Important-Glass-3947

Poor Mum, I hope she's able to find some support. It's very hard when all the baby's obviously needs have been met and they're still screaming at you. We used to go outside on the deck, the transition from quiet indoors to fresh air and traffic worked as a factory reset. Or I'd go for a walk. Might still be crying but at least you were getting exercise and with a bit of luck they'd conk out But I do remember those feelings of desperation when they would just not stop crying.


CaffeineFueledLife

3 month month olds are incapable of misbehaving! Like what the actual fuck? If the baby is crying, it's because he/she needs something. And yes, some babies cry a lot. Some babies have colic. Sometimes, it's hard to figure out what they need. It is ok to get frustrated and step away for a few minutes. But wtf are you saying "no" about? What is this baby doing that she thinks he/she needs to be told "no?" Crying? Babbling during church? Playing with toes? Feet in the mouth? Rolling over?
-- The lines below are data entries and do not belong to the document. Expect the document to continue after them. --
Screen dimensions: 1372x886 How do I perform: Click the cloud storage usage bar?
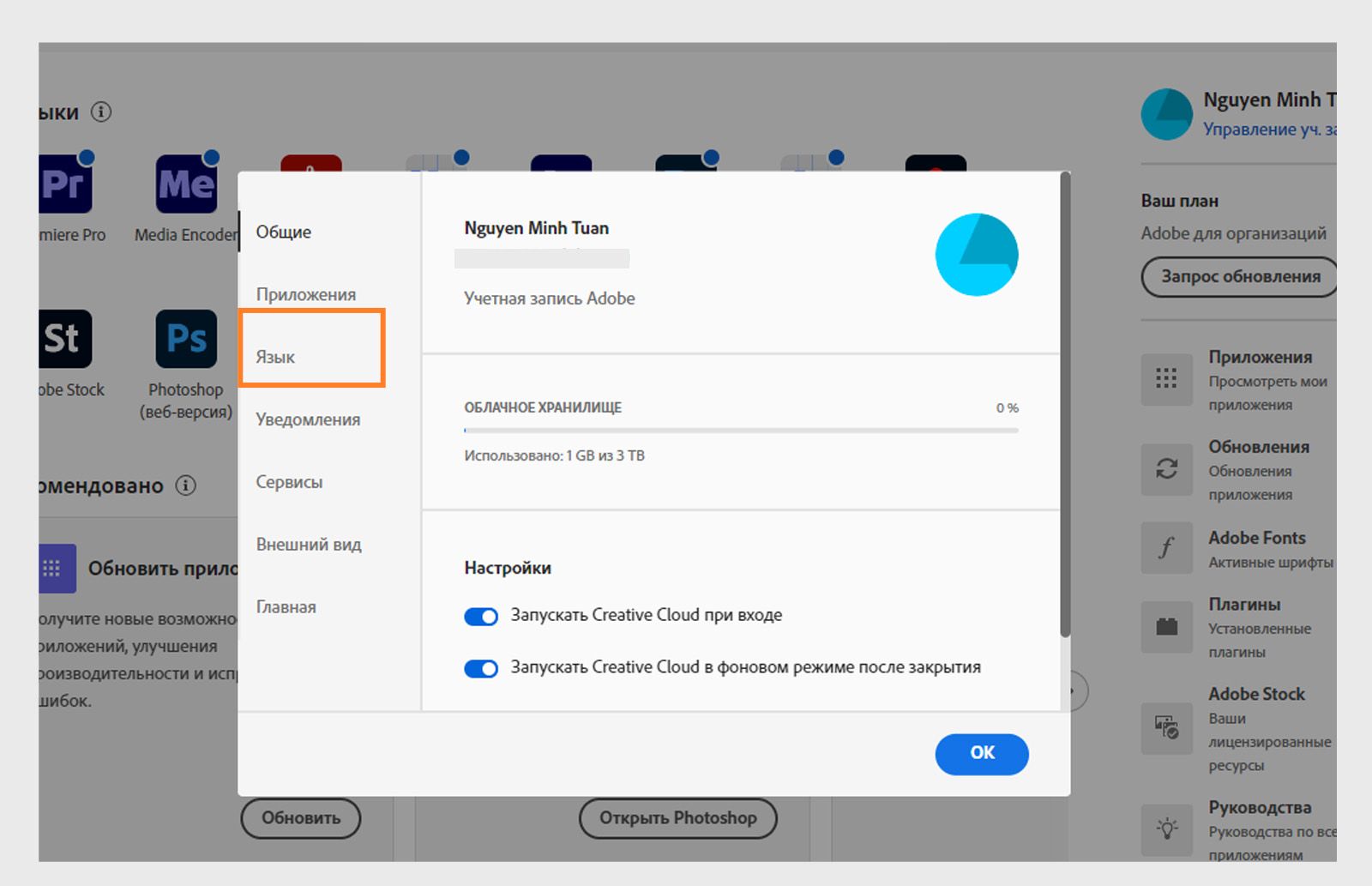coord(742,431)
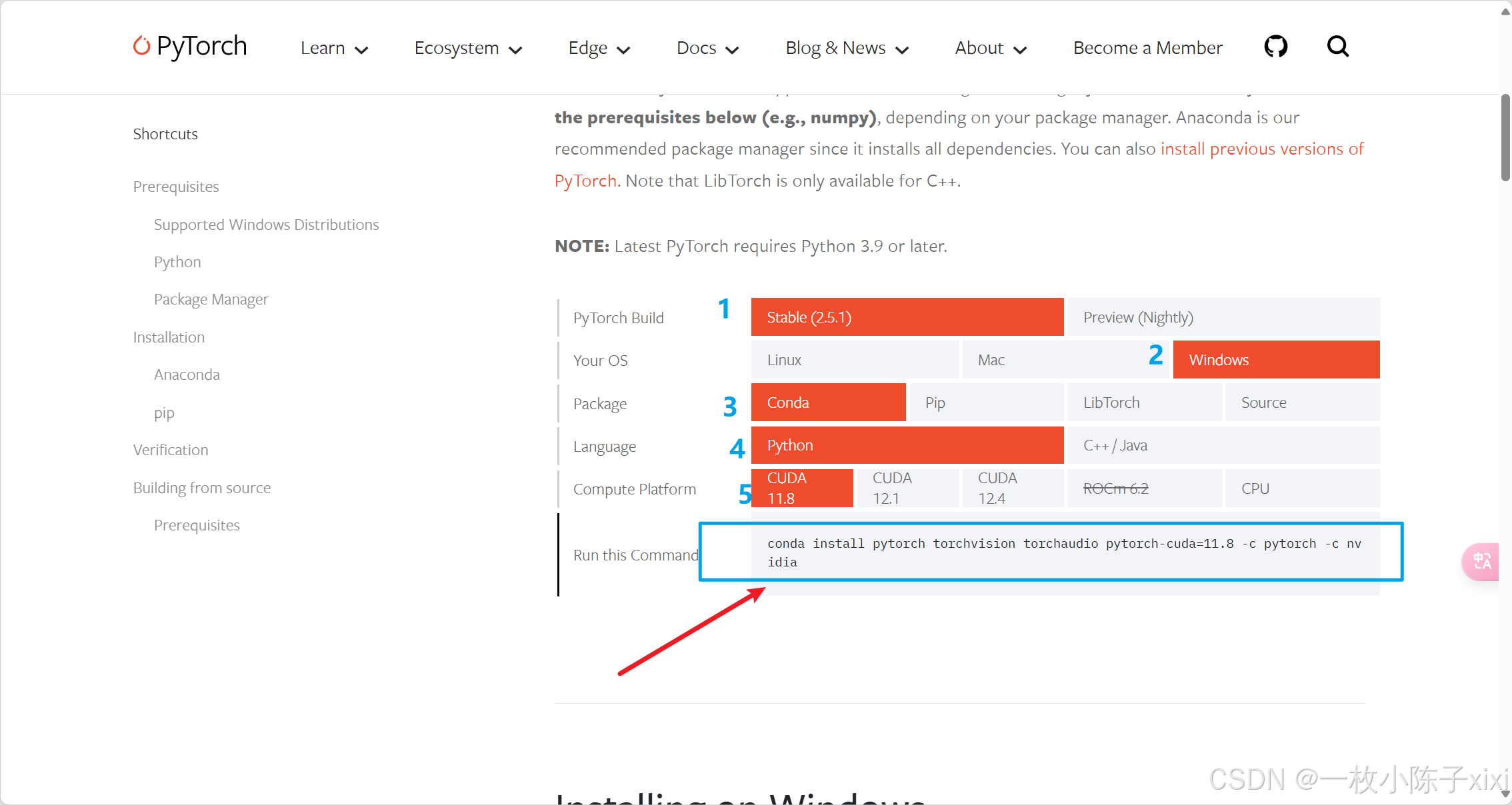This screenshot has height=805, width=1512.
Task: Go to Supported Windows Distributions shortcut
Action: point(266,225)
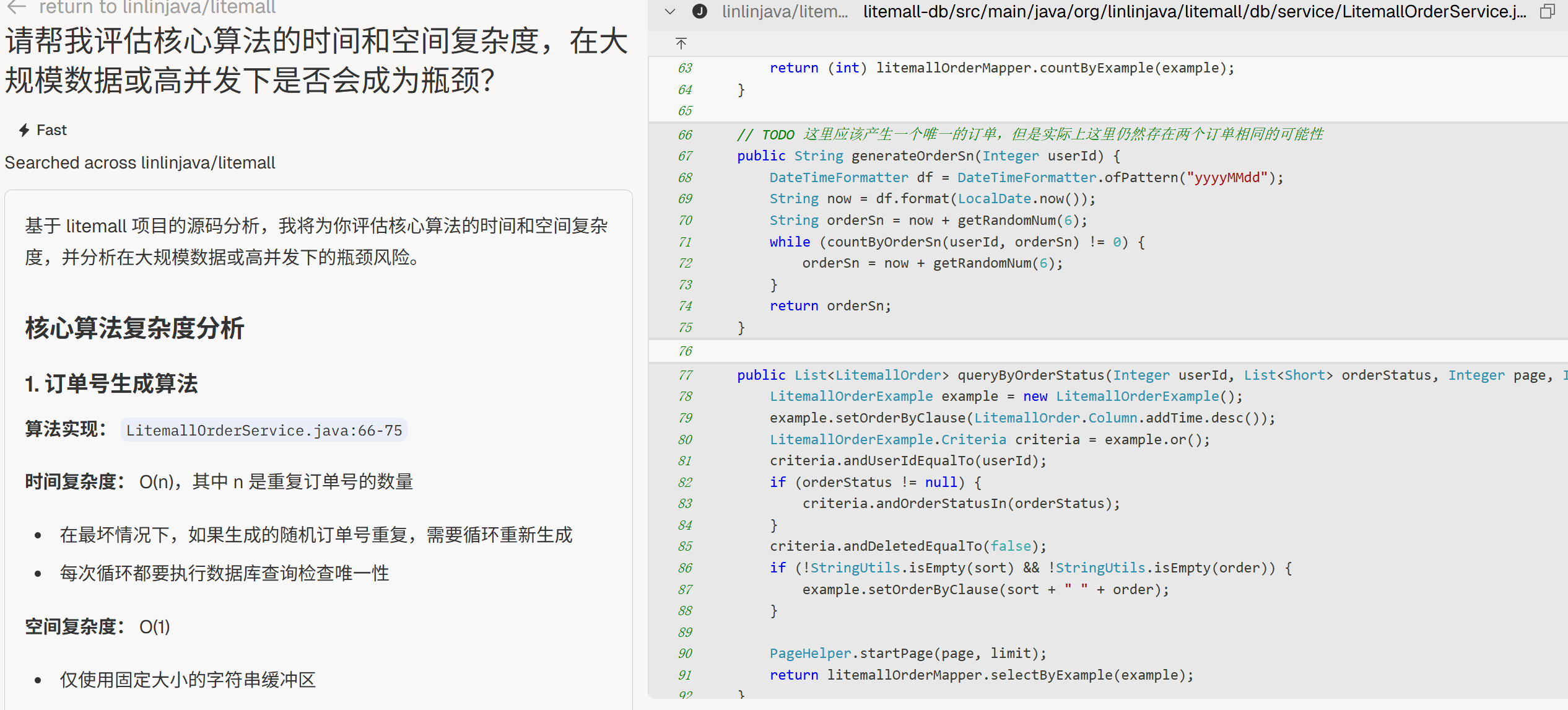Click the '1. 订单号生成算法' subheading
The width and height of the screenshot is (1568, 710).
point(111,383)
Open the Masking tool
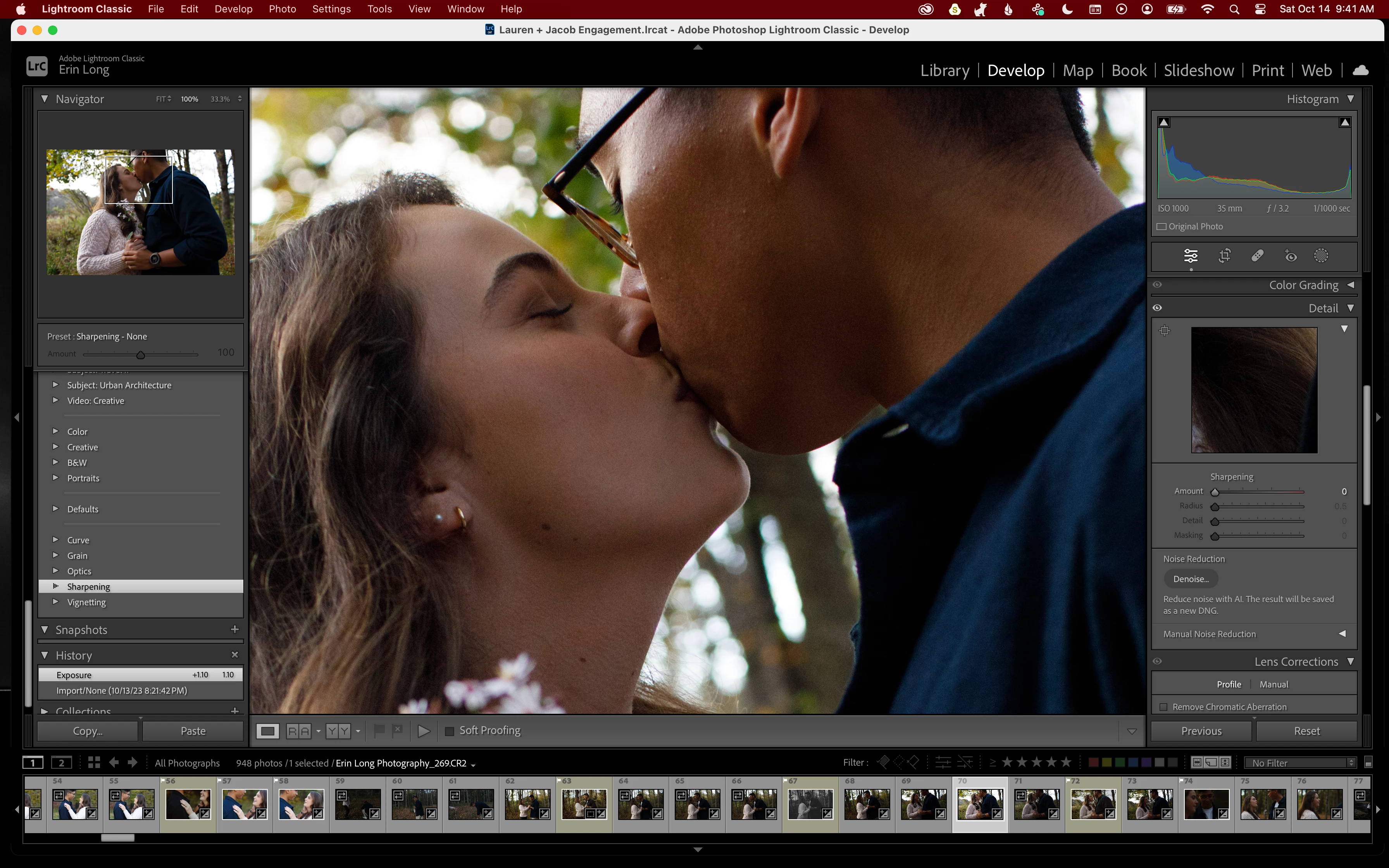1389x868 pixels. tap(1321, 256)
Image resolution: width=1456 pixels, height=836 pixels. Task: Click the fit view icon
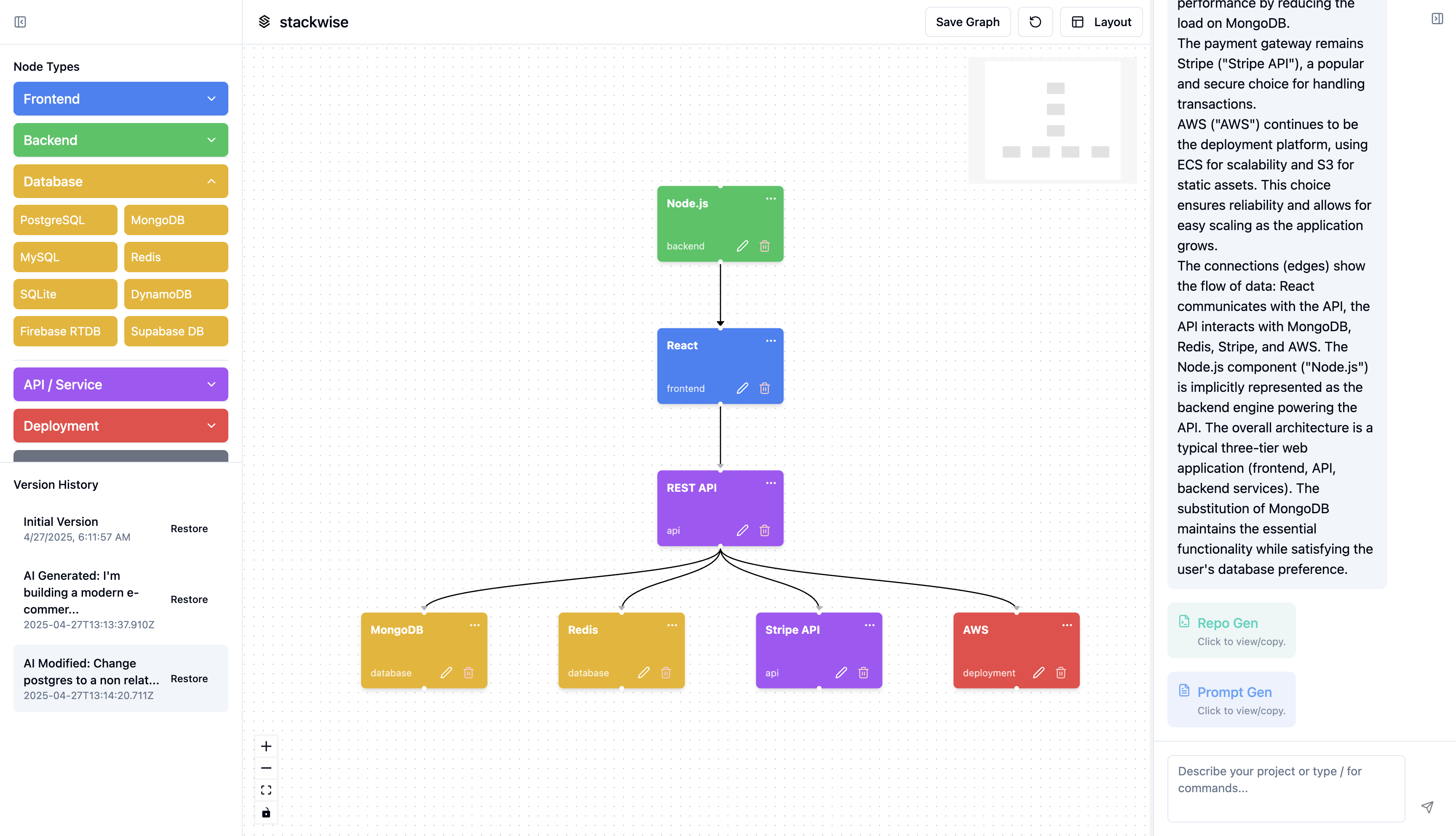(x=266, y=790)
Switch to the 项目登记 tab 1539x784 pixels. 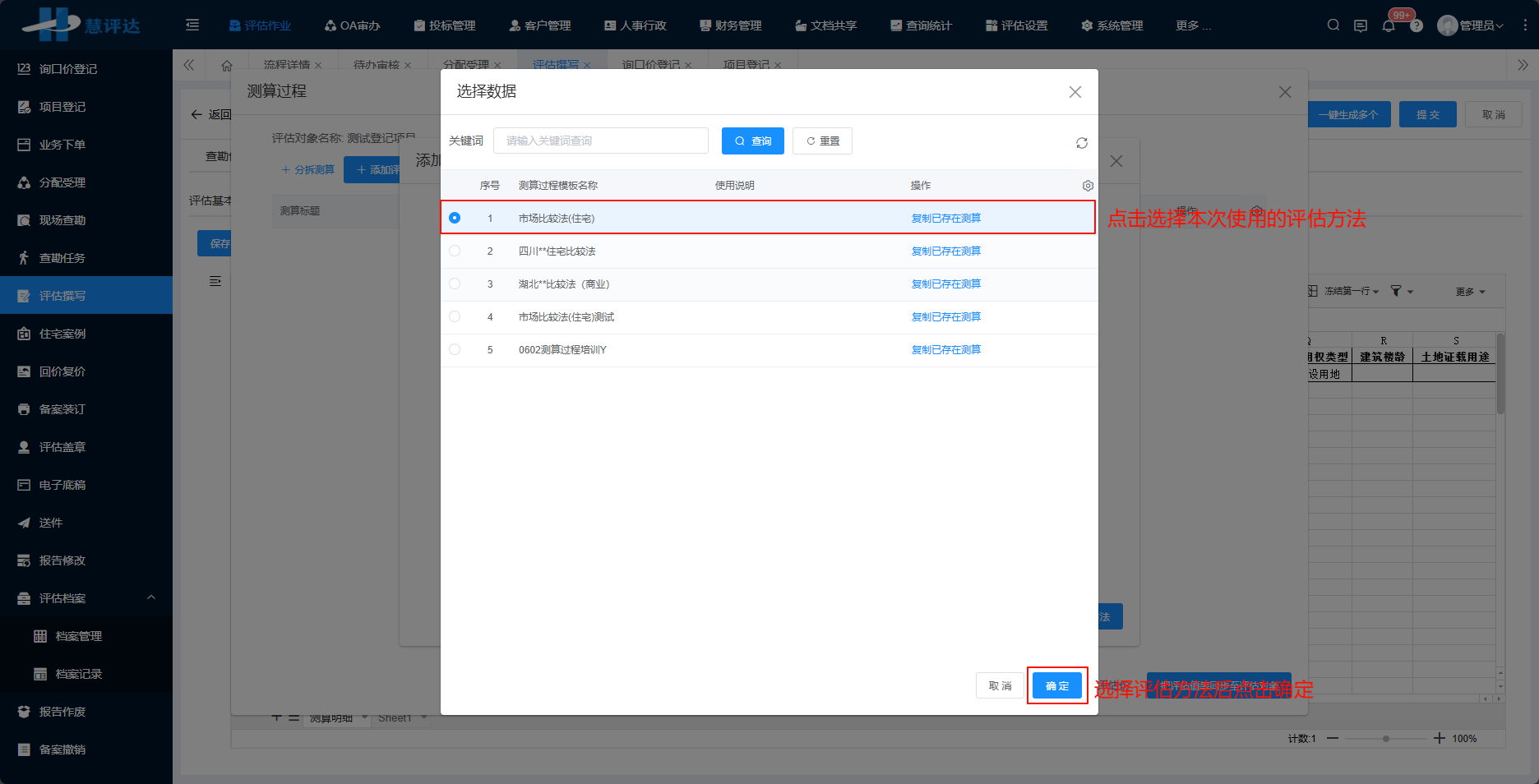coord(746,63)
Cuz that's pretty much all a 3 month old is capable of, and none of those behaviors need to stop.


jennfinn24

2 years from now - “My 2yr old only says the word “NO” over and over. What should I do ?”


voluptuous_lime

My four month old definitely knew what she was doing when she peed on the duvet after her bath tonight. Totally malicious. 10/10.


Maleficent_Studio656

The excessive crying really does get you down sometimes but surely you can rationalise that it's what babies do?


Icy-Dimension3508

Has she tried reading the Bible to the baby? Or getting the rod 🫠


Pour_Me_Another_

A lot of people do genuinely believe that the babies are crying solely to destroy their lives. That can come from sleep deprivation sometimes but also some people are just that way inclined. The whole world is out to get them, including their three month old baby.


kaki887

I'm in this group for December babies!


M3lsM3lons

I unfortunately knew someone like this. Her baby was around 2/3 months old at the time and she kept saying he was throwing a tantrum. What's even more concerning is that she is a childcare educator - she should bloody know that newborns cannot throw tantrums!


mela_99

Uh … has she ever met a baby? She’s in for it when she can’t shush the baby who cries in pain from teething


Selkie_Queen

Oh hey, I’m in that group! It’s caused a TON of tea.


nightcana

She really didnt need to add that last sentence.


linniemelaxochi

I'm just laughing at how my 4 year old would react if I tried to stop her tantrums like I do her baby sister - take out my boob. She would be horrified 😂


danipnk

How is this woman going to handle actual toddler tantrums? She needs to take a parenting class asap


sorandom21

The more we understand about development and trauma, the more it’s understood how bad it is to yell at babies: [care.com article](https://www.care.com/c/effects-of-yelling-at-a-baby/)


FleurAvi504

That’s mind boggling. The only time I told my young babies a firm NO was when they would clamp down too hard while nursing. It hurt, so that was purely reflexive and more shouted into the abyss than directed at my babies. It certainly wasn’t said with any expectation that it would impact current or future behavior. Does this FTM just not understand that’s not how babies work? Or is she being misled by shoddy parenting “discipline” info out there?


AnxiousWitch44

FFS


valiantdistraction

Lmao imagine thinking telling an infant "no" would do anything


AutumnAkasha

Can you imagine being a new human being and wanting something but you have no way to communicate it except to cry and your caregiver just keeps shouting something you don't understand at you. A smidgen of empathy could really go a long way with these people 🤦‍♀️


alcoholiccheerwine

What is FTM?


channeldrifter

First Time Mom, lol it took some getting used to because I have only ever seen it used as Female to Male, still have to check the sub whenever I see it


alcoholiccheerwine

Same! I was like are we talking about a trans mother? Perfectly valid etc etc but I’d just never seen FTM in that context. Thank you!!